Kulturelle Unterschiede im Business: Deutschland und Österreich Staffel 2 3Das Wiener Schnitzel ist weltberühmt, aber nur wenige Nicht-Österreicher wissen, dass man dies mit einem Erdäpfel-Vogerlsalat (Kartoffelsalat gemischt mit Feldsalat) und Preiselbeermarmelade isst. Wird Schnitzel mit Pommes serviert und Ketchup bereitgestellt, ist dies ein Anzeichen dafür, dass das Lokal nur von Touristen besucht wird.

Findet man auf der Speisekarte eine Rinder-Kraftbrühe mit Pfannkuchenstreifen, kann man sicher sein, hier selten einen einheimischen Gast anzutreffend. Der würde nämlich lieber eine Frittatensuppe essen.

In Deutschland wird privat- und Businessleben mehr getrennt. Meetings finden lieber in den dafür vorgesehenen Räumen, also einem Meetingraum oder Büro, statt.

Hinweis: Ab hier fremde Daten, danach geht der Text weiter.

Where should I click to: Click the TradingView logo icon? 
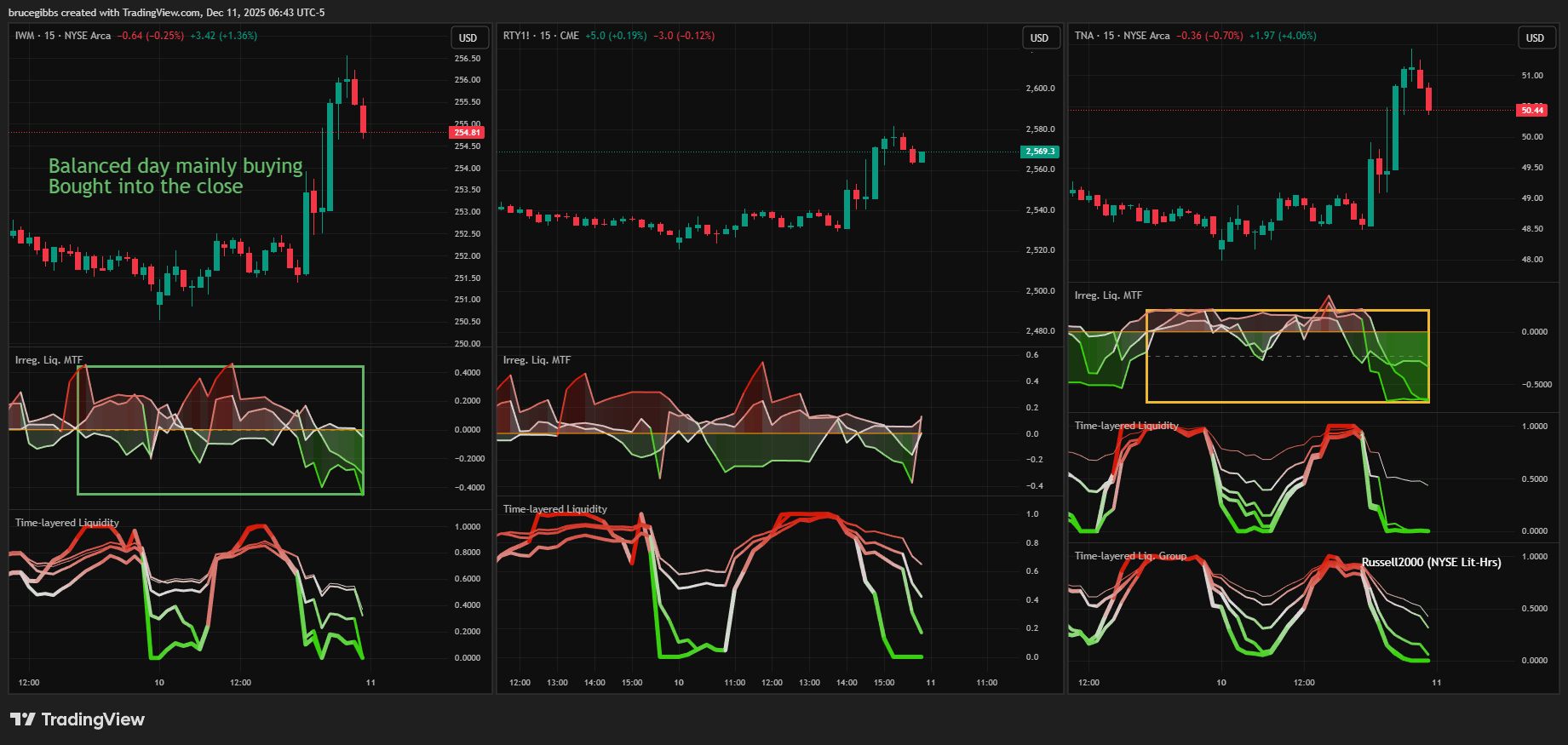click(x=23, y=719)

Geselliges Beisammensein mit Geschäftspartnern findet am ehesten noch in Bayern statt, je weiter nördlich man sich bewegt umso strikter wird getrennt.

Von Handschlagqualitäten und Freunderlwirtschaft

Während in Deutschland ganz nach dem Klischee der deutschen Gründlichkeit Vereinbarungen fast ausnahmslos schriftlich dokumentiert werden, so gelten nach österreichischem Recht auch mündliche Vereinbarungen als verbindlich.

Im Streitfall kann das natürlich dazu führen, das entsprechende Beweise zu liefern schwierig wird – aber mit der österreichischen Kompromissbereitschaft wird meist eine Lösung gefunden, die für beide Parteien akzeptabel ist.

Als Person mit Handschlag-Qualität bezeichnet zu werden, ist demnach eine große Ehre, die in der österreichischen Wirtschaft durchaus Vorteile mit sich bringt.

Auch die als typisch österreichisch bezeichnete “Freunderlwirtschaft” mag für manche Deutsche etwas befremdlich wirken. Der Österreicher kauft ungern die Katze im Sack, die zuvor bereits im Wirtshaus geknüpfte Beziehung zum Anbieter kann bei einem Deal durchaus den Ausschlag geben. Schließlich kauft der Österreicher von Menschen und nicht von Unternehmen.

In Deutschland sind meist der Preis und der Produktprospekt vorrangig, das Geschäft steht an erster Stelle.

Fazit

Auch wenn es zwischen Österreich und Deutschland viele Unterschiede gibt, so sind und bleiben wir einander doch die Lieblingsnachbarn und gern gesehene Geschäftspartner.